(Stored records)
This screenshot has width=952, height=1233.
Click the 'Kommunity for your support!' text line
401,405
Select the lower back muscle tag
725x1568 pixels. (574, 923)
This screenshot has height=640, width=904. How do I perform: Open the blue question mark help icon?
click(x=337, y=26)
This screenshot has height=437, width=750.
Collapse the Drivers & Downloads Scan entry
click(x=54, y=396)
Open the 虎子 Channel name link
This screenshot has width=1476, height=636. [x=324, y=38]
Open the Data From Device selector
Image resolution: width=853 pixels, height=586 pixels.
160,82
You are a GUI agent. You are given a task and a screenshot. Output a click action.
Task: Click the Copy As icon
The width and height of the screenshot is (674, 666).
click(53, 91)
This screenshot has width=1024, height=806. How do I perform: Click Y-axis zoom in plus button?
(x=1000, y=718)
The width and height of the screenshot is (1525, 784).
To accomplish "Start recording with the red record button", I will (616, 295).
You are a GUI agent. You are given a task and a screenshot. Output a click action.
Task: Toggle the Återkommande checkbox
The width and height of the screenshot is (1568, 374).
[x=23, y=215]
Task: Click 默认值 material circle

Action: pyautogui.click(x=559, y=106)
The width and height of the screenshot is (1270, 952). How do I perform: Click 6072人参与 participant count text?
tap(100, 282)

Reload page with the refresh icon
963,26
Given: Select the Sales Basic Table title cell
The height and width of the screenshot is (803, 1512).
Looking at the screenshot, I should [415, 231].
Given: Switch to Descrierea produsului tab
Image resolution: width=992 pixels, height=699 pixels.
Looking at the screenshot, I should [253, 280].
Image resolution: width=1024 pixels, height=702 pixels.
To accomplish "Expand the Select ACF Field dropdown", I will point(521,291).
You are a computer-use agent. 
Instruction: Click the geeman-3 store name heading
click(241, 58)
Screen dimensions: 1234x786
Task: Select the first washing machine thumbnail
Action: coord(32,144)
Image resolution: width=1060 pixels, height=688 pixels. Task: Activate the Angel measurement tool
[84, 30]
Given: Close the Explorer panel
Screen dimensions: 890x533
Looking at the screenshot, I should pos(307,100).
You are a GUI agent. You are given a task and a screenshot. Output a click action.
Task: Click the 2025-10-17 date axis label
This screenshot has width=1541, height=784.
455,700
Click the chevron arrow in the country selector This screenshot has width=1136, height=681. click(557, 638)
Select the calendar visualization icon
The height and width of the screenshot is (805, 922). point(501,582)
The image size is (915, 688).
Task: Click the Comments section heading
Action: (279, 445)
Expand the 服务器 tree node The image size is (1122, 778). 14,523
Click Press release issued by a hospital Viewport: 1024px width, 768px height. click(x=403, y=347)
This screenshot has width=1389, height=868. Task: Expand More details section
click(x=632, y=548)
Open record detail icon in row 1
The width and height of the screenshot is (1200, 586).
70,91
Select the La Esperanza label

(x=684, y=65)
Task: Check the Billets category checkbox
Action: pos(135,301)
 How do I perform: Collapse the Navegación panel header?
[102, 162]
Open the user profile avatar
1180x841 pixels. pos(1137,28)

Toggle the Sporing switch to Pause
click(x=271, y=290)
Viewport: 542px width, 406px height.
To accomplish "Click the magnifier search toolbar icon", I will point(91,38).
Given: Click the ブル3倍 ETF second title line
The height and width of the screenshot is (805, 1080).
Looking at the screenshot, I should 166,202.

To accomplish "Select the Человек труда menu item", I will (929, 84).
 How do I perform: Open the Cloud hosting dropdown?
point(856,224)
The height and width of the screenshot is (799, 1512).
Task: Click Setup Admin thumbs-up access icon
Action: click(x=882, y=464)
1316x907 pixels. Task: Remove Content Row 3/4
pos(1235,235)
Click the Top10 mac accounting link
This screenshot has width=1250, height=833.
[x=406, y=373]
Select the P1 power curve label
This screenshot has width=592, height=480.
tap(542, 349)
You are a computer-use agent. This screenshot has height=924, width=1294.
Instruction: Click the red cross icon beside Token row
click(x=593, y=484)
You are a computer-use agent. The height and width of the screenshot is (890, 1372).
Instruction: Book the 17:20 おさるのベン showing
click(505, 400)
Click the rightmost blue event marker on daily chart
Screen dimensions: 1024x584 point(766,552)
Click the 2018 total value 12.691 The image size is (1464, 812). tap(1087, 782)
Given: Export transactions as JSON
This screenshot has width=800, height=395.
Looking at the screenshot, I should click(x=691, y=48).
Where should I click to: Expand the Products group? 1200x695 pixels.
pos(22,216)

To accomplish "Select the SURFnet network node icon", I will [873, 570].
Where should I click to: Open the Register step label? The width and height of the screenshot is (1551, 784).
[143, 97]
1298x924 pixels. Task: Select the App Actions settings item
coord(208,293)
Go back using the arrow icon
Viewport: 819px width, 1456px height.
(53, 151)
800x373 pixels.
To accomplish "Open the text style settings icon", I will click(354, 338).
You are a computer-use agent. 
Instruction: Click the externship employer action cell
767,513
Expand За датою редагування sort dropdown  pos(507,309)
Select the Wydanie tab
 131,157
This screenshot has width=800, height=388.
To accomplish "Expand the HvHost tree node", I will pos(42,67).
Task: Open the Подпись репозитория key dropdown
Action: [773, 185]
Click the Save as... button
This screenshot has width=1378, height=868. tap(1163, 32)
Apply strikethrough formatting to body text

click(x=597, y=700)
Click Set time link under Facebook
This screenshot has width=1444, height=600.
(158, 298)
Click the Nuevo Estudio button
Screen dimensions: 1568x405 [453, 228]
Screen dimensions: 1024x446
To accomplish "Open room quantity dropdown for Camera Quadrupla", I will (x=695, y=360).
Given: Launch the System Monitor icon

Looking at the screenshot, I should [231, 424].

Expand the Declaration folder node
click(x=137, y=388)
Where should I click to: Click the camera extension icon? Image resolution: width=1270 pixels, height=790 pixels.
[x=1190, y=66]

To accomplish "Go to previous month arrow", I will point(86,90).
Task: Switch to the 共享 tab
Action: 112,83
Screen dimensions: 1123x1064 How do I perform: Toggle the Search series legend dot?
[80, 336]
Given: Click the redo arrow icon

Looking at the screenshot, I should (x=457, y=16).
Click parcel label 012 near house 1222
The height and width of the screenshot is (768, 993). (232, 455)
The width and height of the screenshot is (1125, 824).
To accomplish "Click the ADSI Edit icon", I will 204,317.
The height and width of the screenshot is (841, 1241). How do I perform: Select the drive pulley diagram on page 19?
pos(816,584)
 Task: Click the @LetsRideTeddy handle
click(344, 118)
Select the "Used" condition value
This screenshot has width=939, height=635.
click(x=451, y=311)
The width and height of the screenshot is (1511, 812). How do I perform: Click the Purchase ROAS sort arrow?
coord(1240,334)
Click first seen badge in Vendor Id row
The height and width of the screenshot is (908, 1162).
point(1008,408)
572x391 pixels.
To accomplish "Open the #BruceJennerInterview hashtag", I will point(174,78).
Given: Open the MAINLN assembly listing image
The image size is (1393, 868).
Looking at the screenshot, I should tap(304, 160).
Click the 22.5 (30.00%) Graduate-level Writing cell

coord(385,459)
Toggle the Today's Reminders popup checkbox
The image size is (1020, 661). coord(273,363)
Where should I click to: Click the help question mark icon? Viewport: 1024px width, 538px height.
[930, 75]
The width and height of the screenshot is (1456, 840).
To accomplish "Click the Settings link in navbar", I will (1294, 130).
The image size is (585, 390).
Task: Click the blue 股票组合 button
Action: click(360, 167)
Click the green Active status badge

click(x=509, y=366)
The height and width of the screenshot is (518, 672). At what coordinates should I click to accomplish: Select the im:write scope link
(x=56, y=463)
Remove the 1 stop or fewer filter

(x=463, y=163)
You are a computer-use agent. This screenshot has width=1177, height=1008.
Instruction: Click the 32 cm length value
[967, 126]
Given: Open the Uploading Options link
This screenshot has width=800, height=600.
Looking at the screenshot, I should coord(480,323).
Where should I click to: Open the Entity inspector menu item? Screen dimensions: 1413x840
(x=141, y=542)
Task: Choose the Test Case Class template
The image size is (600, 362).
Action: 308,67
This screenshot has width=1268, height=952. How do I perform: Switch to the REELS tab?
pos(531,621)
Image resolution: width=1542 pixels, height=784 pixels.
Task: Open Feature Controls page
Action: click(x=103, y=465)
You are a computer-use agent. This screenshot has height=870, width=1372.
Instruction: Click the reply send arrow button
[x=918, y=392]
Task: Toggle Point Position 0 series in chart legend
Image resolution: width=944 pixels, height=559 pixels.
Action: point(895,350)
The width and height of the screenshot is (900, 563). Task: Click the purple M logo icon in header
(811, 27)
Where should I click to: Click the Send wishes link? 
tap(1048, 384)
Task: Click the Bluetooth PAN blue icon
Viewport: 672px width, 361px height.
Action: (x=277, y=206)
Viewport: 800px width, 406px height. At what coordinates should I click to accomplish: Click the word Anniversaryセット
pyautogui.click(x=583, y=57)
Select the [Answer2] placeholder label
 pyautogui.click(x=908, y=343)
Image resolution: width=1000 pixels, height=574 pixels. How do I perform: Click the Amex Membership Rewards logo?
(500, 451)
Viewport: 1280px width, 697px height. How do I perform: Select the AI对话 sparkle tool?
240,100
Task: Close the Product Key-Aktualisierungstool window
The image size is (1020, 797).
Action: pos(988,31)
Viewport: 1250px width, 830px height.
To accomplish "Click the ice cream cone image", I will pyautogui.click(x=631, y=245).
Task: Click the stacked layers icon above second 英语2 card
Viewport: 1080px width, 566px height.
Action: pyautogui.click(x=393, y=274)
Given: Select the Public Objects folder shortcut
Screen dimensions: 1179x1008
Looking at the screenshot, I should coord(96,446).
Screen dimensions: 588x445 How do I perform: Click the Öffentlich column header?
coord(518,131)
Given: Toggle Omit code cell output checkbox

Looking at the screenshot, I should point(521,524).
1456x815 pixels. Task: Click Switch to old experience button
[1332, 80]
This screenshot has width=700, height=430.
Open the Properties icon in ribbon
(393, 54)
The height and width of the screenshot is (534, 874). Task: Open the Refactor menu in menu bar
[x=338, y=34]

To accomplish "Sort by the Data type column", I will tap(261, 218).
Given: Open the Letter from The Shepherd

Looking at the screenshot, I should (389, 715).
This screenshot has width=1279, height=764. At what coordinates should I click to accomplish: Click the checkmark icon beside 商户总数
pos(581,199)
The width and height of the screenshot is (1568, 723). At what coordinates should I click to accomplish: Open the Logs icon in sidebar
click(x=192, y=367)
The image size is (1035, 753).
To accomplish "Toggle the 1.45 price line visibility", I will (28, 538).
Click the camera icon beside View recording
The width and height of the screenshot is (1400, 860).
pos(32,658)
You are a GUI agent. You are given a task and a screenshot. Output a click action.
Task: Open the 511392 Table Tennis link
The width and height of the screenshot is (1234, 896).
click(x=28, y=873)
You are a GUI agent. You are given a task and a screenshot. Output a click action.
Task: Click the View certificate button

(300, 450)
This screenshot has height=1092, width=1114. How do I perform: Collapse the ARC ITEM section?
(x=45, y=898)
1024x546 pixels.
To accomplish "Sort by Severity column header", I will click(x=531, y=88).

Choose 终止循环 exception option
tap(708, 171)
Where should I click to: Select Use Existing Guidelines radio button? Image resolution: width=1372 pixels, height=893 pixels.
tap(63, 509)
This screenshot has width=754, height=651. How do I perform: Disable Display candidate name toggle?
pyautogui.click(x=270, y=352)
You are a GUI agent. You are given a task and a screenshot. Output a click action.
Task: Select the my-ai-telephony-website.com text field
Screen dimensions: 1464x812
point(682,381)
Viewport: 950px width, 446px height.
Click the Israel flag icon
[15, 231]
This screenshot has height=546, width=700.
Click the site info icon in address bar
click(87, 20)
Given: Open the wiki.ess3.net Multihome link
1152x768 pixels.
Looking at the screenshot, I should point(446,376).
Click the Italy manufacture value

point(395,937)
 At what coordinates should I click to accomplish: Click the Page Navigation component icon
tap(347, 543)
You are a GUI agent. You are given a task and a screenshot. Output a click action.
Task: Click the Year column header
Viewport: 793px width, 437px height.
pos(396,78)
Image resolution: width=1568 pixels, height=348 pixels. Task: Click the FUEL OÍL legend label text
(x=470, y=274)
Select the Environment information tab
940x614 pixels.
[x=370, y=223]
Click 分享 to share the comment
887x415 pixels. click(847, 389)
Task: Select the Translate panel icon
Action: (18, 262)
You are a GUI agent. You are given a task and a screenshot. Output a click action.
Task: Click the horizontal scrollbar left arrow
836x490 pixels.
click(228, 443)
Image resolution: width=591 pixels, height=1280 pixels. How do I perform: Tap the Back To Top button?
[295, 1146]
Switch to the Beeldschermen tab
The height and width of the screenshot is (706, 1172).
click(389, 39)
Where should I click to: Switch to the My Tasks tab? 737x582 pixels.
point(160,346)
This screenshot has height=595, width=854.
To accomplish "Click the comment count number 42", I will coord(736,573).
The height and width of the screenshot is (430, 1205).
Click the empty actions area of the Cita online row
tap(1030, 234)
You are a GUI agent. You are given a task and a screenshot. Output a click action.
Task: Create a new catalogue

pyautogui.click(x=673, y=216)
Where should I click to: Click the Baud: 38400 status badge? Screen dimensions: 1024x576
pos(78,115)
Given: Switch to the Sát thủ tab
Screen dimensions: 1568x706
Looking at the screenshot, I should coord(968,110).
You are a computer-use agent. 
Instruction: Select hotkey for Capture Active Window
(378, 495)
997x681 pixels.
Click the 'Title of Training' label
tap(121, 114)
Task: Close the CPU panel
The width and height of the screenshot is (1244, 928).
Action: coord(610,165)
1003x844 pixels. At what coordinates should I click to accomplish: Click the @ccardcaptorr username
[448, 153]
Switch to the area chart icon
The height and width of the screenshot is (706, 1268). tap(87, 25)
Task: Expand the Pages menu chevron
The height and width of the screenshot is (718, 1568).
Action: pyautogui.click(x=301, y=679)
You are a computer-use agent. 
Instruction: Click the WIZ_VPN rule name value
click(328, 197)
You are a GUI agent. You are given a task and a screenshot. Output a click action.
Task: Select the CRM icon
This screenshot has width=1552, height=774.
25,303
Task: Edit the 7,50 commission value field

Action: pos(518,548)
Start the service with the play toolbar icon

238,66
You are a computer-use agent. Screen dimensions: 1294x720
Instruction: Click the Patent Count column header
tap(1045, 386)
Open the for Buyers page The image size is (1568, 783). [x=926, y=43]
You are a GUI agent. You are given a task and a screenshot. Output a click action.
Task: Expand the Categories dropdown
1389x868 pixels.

### Instructions for the task
Copy exactly the stretch of data above from the line with "The image size is (600, 362)." through the line with "has height=870, width=1372.", and omit all other lines.

### Reply
The image size is (600, 362).
Action: 308,67
This screenshot has width=1268, height=952. How do I perform: Switch to the REELS tab?
pos(531,621)
Image resolution: width=1542 pixels, height=784 pixels.
Task: Open Feature Controls page
Action: click(x=103, y=465)
You are a computer-use agent. This screenshot has height=870, width=1372.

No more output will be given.